__INSTRUCTION__. Turn the records below into a JSON list of strings, one string for each line, and leave out the blank lines.
====
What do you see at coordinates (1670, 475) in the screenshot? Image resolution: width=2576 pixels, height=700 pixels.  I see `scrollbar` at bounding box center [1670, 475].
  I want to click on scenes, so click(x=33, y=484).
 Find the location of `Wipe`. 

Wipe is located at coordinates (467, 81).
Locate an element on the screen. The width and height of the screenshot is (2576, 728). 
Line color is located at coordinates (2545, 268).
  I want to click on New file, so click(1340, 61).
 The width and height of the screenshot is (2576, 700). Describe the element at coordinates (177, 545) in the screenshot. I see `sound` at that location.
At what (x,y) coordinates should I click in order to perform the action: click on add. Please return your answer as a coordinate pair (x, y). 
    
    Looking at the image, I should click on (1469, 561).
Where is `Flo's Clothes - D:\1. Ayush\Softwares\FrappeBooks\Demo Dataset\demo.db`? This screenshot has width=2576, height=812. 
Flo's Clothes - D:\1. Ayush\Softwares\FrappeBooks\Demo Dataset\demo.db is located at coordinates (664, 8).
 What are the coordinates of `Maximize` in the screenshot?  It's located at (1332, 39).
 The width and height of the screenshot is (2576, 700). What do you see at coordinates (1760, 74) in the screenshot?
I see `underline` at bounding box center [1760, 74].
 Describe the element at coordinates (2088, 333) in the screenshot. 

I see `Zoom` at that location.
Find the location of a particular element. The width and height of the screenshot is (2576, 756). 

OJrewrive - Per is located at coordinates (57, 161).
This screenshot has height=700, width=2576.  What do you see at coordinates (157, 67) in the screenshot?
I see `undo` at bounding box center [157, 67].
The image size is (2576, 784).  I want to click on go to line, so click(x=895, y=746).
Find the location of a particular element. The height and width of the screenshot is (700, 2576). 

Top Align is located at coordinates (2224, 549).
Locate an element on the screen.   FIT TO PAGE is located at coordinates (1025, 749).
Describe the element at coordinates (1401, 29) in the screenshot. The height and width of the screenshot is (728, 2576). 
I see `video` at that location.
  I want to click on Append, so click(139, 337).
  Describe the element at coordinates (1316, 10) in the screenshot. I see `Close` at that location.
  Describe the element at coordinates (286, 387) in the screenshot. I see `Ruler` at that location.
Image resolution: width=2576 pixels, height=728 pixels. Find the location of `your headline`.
====
__ANSWER TO THIS TASK__.
[
  "What do you see at coordinates (1670, 475) in the screenshot? Image resolution: width=2576 pixels, height=700 pixels.  I see `scrollbar` at bounding box center [1670, 475].",
  "  I want to click on scenes, so click(x=33, y=484).",
  " Find the location of `Wipe`. ",
  "Wipe is located at coordinates (467, 81).",
  "Locate an element on the screen. The width and height of the screenshot is (2576, 728). ",
  "Line color is located at coordinates (2545, 268).",
  "  I want to click on New file, so click(1340, 61).",
  " The width and height of the screenshot is (2576, 700). Describe the element at coordinates (177, 545) in the screenshot. I see `sound` at that location.",
  "At what (x,y) coordinates should I click in order to perform the action: click on add. Please return your answer as a coordinate pair (x, y). ",
  "    Looking at the image, I should click on (1469, 561).",
  "Where is `Flo's Clothes - D:\\1. Ayush\\Softwares\\FrappeBooks\\Demo Dataset\\demo.db`? This screenshot has width=2576, height=812. ",
  "Flo's Clothes - D:\\1. Ayush\\Softwares\\FrappeBooks\\Demo Dataset\\demo.db is located at coordinates (664, 8).",
  " What are the coordinates of `Maximize` in the screenshot?  It's located at (1332, 39).",
  " The width and height of the screenshot is (2576, 700). What do you see at coordinates (1760, 74) in the screenshot?",
  "I see `underline` at bounding box center [1760, 74].",
  " Describe the element at coordinates (2088, 333) in the screenshot. ",
  "I see `Zoom` at that location.",
  "Find the location of a particular element. The width and height of the screenshot is (2576, 756). ",
  "OJrewrive - Per is located at coordinates (57, 161).",
  "This screenshot has height=700, width=2576.  What do you see at coordinates (157, 67) in the screenshot?",
  "I see `undo` at bounding box center [157, 67].",
  "The image size is (2576, 784).  I want to click on go to line, so click(x=895, y=746).",
  "Find the location of a particular element. The height and width of the screenshot is (700, 2576). ",
  "Top Align is located at coordinates (2224, 549).",
  "Locate an element on the screen.   FIT TO PAGE is located at coordinates (1025, 749).",
  "Describe the element at coordinates (1401, 29) in the screenshot. The height and width of the screenshot is (728, 2576). ",
  "I see `video` at that location.",
  "  I want to click on Append, so click(139, 337).",
  "  Describe the element at coordinates (1316, 10) in the screenshot. I see `Close` at that location.",
  "  Describe the element at coordinates (286, 387) in the screenshot. I see `Ruler` at that location.",
  "Image resolution: width=2576 pixels, height=728 pixels. Find the location of `your headline`."
]